Today's activity had me focus on my list of five things I would like to change about how I mother my kids (the list I created on Day 1: Awake). The goal was to see if any of these things are patterns that I see in my children.

My list of five things to change:
  1. Initial response to disobedience
  2. Need to show more grace
  3. Too much emphasis on personal time
  4. One-on-one time with the kids
  5. Use all circumstances to point the kids towards Jesus
I see each one of these things as areas to work on with Evie and Jackson...
  • I am more than aware of the fact that their initial responses to any given situation has been learned by the people who influence them - mainly their Mama and Daddy!
  • We have been focusing more intentional time directing Evie (and Jackson) towards the meaning of grace (currently reading through 'Give Them Grace: Dazzling Your Kids With the Love Of Jesus' by Elyse Fitzpatrick - a very challenging, but worthwhile read!).
  • Personal time is beneficial and definitely serves a purpose.

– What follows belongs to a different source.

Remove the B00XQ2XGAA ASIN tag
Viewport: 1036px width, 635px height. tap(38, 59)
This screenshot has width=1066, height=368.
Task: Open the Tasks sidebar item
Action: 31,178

However, many times I hurry through training up my kids in the ways of the Lord so that I can get to MY time; i.e. rushed bed-time. The kids do not struggle with wanting too much personal time, but the opposite. I would like to put more effort into teaching them that personal time is important and something we should plan into our day. They both depend WAY too much on attention and I would like them to be more secure with spending some time by themselves (this pertains to Evie more than Jackson at this point).
  • Maybe if we were more intentional about one-on-one times with the kids they would be more willing to spend some time by themselves?
  • We go through periods of time when Evie is obsessed with finding Jesus in everyday circumstances. Right now we are in a 'dry spell' and I would really like to focus on seeing Him everywhere myself in order to help guide these kiddos in gospel-centered living. They know the right answers, but living it intentionally is my hope. 
One thing that I want to change now: Initial response to disobedience. I chose to put some effort into this one right now because of the 'out of control' feeling I am dealing with concerning the kids and disobedience. Jackson is quickly catching on to Evie's disobedience and dealing with both of them and their attitudes is beginning to wear me into the ground. I do sense the need for much more intentional and consistent parenting. I feel this begins with my initial response to these difficult circumstances. How I react will either guide them correctly in discipline and love OR it will teach them disobedience results in emotional explosions and walking on eggshells around Mama. I am signing up for the former.

Finding Joy Blog: Day 7: Influence

1 comment:

  1. I NEED to do this challenge! I resonate so much with some of the things you're saying! I didn't have time but I'm to go back through and read all your days! I'm praying for you sweet friend!